In [5]:
import numpy as np
import gym

In [6]:
class FooddTruck(gym.Env):
    def __init__(self):
        """
        Simulation environment of a food truck.
        """        
        self.demand_values = [100, 200, 300, 400]
        self.demand_probabilities = [0.3, 0.4, 0.2, 0.1]
        self.capacity = 400
        self.days = ['Mon', 'Tue', 'Wed',
                    'Thu', 'Fri', 'Weekend']
        self.unit_cost = 4
        self.net_revenue = 7
        self.action_space = [0, 100, 200, 300, 400]
        self.state_space = [("Mon", 0)] \
                            + [(day, inventory) for day in self.days[1:] for inventory in [0, 100, 200, 300]]

    def get_next_state_reward(self, state, action, demand):
        """
        Get the next state based on the current statue, action and demand.add()

        Parameters
        ----------
        state : tuple
            The state is defined through the day and inventory: state = (day, inventory)
        action : int
            Number of burger patties bought to refill the inventory
        demand : int
            Number of burgers requested 

        Returns
        -------
        dict
            Resulting consequences for the next state
        """        
        day, inventory = state
        result = dict()
        result['next_day'] = self.days[self.days.index(day) + 1]
        result['starting_inventory'] = min(self.capacity, inventory + action)
        result['cost'] = self.unit_cost * action
        result['sales'] = min(result['starting_inventory'], demand)
        result['revenue'] = self.net_revenue * result['sales']
        result['next_inventory'] = result['starting_inventory'] - result['sales']
        result['reward'] = result['revenue'] - result['cost']
        return result

    def get_transition_probability(self, state, action):
        """
        Get the transition probability values for the given state and action.
        Rate the next state and the according reward with the probability of the event.
        The probability is derived from the assumed probability of the demand. 

        Parameters
        ----------
        state : tuple
            The state is defined through the day and inventory: state = (day, inventory)
        action : int
            Number of burger patties bought to refill the inventory

        Returns
        -------
        dict
            State and reward tuples with corresponding probability
        """        
        next_state_and_reward_probability = dict()
        for index, demand in enumerate(self.demand_values):
            result = self.get_next_state_reward(state, action, demand)
            next_state = (result['next_day'], result['next_inventory'])
            reward = result['reward']
            probability = self.demand_probabilities[index]
            if (next_state, reward) not in next_state_and_reward_probability:
                next_state_and_reward_probability[next_state, reward] = probability
            else:
                next_state_and_reward_probability[next_state, reward] += probability
        return next_state_and_reward_probability
    
    def is_terminal(self, state):
        day, _ = state
        if day == 'Weekend':
            return True
        else:
            return False

# Policy evaluation

In [7]:
def base_policy(states):
    """
    Defining a base policy.
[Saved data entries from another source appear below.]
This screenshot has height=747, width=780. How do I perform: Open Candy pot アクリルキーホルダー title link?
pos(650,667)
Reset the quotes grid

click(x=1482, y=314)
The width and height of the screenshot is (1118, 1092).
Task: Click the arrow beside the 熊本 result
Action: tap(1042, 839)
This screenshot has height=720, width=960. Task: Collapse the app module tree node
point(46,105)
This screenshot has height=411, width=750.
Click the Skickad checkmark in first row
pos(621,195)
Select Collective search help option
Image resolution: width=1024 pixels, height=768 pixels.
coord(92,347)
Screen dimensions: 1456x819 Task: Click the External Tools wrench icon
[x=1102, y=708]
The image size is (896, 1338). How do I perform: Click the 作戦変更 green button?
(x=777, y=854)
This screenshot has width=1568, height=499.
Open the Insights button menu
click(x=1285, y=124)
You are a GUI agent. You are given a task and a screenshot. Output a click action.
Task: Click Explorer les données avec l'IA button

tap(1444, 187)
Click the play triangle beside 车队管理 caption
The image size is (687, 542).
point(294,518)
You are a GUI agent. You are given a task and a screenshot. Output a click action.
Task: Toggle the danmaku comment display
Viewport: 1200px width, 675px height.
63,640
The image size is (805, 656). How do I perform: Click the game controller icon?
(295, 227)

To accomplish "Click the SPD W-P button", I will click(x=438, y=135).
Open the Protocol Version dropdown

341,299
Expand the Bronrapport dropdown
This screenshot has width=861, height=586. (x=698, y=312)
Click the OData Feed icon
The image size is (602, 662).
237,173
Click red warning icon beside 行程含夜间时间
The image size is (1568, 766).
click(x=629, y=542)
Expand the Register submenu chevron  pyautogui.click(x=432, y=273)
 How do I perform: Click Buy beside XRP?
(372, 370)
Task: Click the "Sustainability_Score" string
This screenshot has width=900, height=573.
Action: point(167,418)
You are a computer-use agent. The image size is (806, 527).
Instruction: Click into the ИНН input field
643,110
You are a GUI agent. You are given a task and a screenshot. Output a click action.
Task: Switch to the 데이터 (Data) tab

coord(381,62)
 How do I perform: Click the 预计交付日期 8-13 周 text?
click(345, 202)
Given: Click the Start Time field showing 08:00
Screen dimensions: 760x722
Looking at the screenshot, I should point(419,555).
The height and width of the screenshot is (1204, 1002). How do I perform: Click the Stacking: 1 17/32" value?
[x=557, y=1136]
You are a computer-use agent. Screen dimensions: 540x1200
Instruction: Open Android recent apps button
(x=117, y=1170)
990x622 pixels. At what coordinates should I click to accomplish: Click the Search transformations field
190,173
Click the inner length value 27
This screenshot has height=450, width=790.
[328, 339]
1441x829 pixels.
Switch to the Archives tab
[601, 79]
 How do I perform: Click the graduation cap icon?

States are mapped to actions.

    Parameters
    ----------
    states : list
        List of environment states

    Returns
    -------
    dict
        The resulting policy. Keys are states while the values are itself dictionaries composed 
        of action probability pairs.
    """    
    policy = {}
    for state in states:
        action_probability_pairs = dict()
        day, inventory = state
        if inventory >= 300:
            action_probability_pairs[0] = 1.0
        else:
            action_probability_pairs[400 - inventory] = 0.5
            action_probability_pairs[300 - inventory] = 0.5
        policy[state] = action_probability_pairs
    return policy

In [8]:
def expected_update(env, value, state, action_probability_pairs, gamma):
    """
    Update the expected value.
    For a given current state, the transition probabilities are calculated. To this end,
    the probabilities for the next state with the corresponding reward are available. From this
    events, the expected value is calculated. The expected value is the summed over all events. 
    
    Converting the Bellman equation into an update rule.
    

    Parameters
    ----------
    env : _type_
        _description_
    value : _type_
        _description_
    state : _type_
        _description_
    action_probability_pairs : _type_
        _description_
    gamma : _type_
        _description_

    Returns
    -------
    _type_
        _description_
    """    
    expected_value = 0
    for action in action_probability_pairs:
        probability_next_state_and_reward = env.get_transition_probability(state, action)
        for next_state, reward in probability_next_state_and_reward:
            expected_value += action_probability_pairs[action] \
                            * probability_next_state_and_reward[next_state, reward] \
                            * (reward + gamma * value[next_state])
    return expected_value

In [9]:
def policy_evaluation(env, policy, max_iter=100,
                      value=None, eps=0.1, gamma=1):
    """
    Policy evaluation executes expected updates for all states until the state value converges or 
    it reaches the maximum number of iterations.

    Parameters
    ----------
    env : class object
        simulation environment
    policy : dict
        A policy that maps states to actions. Keys are states while the values are itself dictionaries composed 
        of action probability pairs.
    max_iter : int, optional
        Maximum number of iterations if algorithm does not converge earlier, by default 100
    value : _type_, optional
        Expected discounted cumulative reward starting in state s and following the policy, by default None
    eps : float, optional
        Acceptance criteria for the convergence of the algorithm, by default 0.1
    gamma : int, optional
        Discount factor, by default 1

    Returns
    -------
    dict
        Converged expected discounted cumulative rewards
    """    
    if not value:
        value = {state: 0 for state in env.state_space}
    k = 0
    while True:
        max_delta = 0
        for state in value:
            if not env.is_terminal(state):
                value_old = value[state]
                action_probability_pairs = policy[state]
                value[state] = expected_update(env, value, state, action_probability_pairs, gamma)
                max_delta = max(max_delta, abs(value[state]- value_old))
        k += 1
        if max_delta < eps:
            print(f"Converged in {k} iterations.")
            break
        elif k == max_iter:
            print(f"Terminating after {k} iterations.")
            break
    return value

In [10]:
foodTruck = FooddTruck()

In [11]:
foodTruck.get_next_state_reward(state=('Mon', 0), action=300, demand=300)

{'next_day': 'Tue',
 'starting_inventory': 300,
 'cost': 1200,
 'sales': 300,
 'revenue': 2100,
 'next_inventory': 0,
 'reward': 900}

In [12]:
foodTruck.get_transition_probability(('Tue', 200), 100)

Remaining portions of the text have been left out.